KBOC
- Bridgeport, Texas; United States;
- Broadcast area: Dallas–Fort Worth metroplex
- Frequency: 98.3 MHz
- Branding: Luna 98.3

Programming
- Language: Spanish
- Format: Adult contemporary

Ownership
- Owner: MediaCo; (Estrella Radio License of Dallas LLC);
- Sister stations: KNOR; KZZA;

History
- First air date: August 2, 1982; 43 years ago
- Former call signs: KWCS (1980–1993)
- Former frequencies: 96.7 MHz (1980–1993)
- Call sign meaning: Bridgeport's Country (former format)

Technical information
- Licensing authority: FCC
- Facility ID: 64694
- Class: C
- ERP: 93,000 watts
- HAAT: 620 meters (2,030 ft)

Links
- Public license information: Public file; LMS;
- Website: Luna 98.3 Website

= KBOC =

Spanish-language adult contemporary radio station in Dallas

KBOC (98.3 FM Luna 98.3) is a commercial radio station licensed to Bridgeport, Texas, and serving the Dallas–Fort Worth metroplex. It is owned by MediaCo and airs a Spanish AC radio format.

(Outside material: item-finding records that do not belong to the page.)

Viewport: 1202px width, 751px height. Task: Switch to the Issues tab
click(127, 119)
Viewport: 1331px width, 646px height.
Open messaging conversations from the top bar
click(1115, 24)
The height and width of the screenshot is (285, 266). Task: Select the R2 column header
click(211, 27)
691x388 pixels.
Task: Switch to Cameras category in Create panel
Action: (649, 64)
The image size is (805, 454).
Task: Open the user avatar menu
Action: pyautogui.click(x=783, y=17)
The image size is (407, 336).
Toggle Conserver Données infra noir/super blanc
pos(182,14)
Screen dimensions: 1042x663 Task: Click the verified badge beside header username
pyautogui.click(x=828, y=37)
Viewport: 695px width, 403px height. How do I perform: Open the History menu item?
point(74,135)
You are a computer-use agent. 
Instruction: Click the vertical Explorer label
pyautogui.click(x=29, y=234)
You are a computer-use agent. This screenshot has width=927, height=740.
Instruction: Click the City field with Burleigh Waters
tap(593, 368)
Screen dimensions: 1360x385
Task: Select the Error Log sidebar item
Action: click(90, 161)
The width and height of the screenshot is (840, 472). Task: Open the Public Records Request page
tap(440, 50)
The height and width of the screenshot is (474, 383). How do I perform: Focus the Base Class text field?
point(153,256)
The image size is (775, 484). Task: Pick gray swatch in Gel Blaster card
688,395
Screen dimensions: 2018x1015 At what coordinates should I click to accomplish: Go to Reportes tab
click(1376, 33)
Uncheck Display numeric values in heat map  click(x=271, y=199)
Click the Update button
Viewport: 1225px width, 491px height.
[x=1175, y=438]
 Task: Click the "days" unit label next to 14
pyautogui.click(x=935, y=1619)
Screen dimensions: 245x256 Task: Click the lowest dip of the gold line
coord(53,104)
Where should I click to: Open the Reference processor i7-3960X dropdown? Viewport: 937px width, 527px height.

The radio studios and offices are on Gateway Drive in Irving, Texas. The transmitter is off Farm to Market Road 730 N in Rosston, Texas.

==History==
On August 2, 1982, this station signed on the air as KWCS. It originally broadcast on FM frequency 96.7 MHz with a country music format that was automated part of the day. KWCS was nicknamed "Wise County Stereo". The station was owned by the Bridgeport Broadcasting Company and was originally powered at only 3,000 watts, limiting its signal to the suburbs northwest of Fort Worth.

In 1993, the station swapped signals with KDVS (now KTCK-FM), moving to 98.3 MHz, and changing its call sign to KBOC. The station kept its country music format. For a time, it was a sister station to KNOR 93.7 FM. Owner Dick Witkovski announced the sale of KBOC to Entravision Communications in early 2005. But that deal fell through.

KBOC then began simulcasting country music from 92.1 KTFW-FM until November 11, 2005, when the station went dark, pending its renewed sale to Entravision. KBOC returned to the air with a Tejano music format on February 6, 2006. It was called "José 98.3". In August 2006, Liberman Broadcasting announced it would purchase the station. The full acquisition took place in November. Liberman changed the branding to "El Norte 98.3."

In 2011, Liberman rebranded KBOC as "La Z 98.3", airing a Regional Mexican format. That lasted about five years. In January 2016, KBOC changed its format to Spanish adult contemporary, branded as "Luna 98.3". In early 2018, Luna 98.3 flipped to Spanish CHR, targeting younger Hispanic listeners and competing with 107.9 KDXX and 107.1 KESS-FM, both owned by Univision Communications.

==Signal==
Unlike most of the area's FM stations, which transmit their signals from Cedar Hill, KBOC transmits its signal from an unincorporated area within the county borders of Cooke, Montague, and Wise. Therefore, KBOC's signal is much stronger in the Northwestern parts of the Dallas/Fort Worth metroplex as well as the cities of Decatur, Bowie, Gainesville, and Sherman, as far north as Ardmore, Oklahoma, but is considerably weaker in Dallas and areas Southeast of the city itself.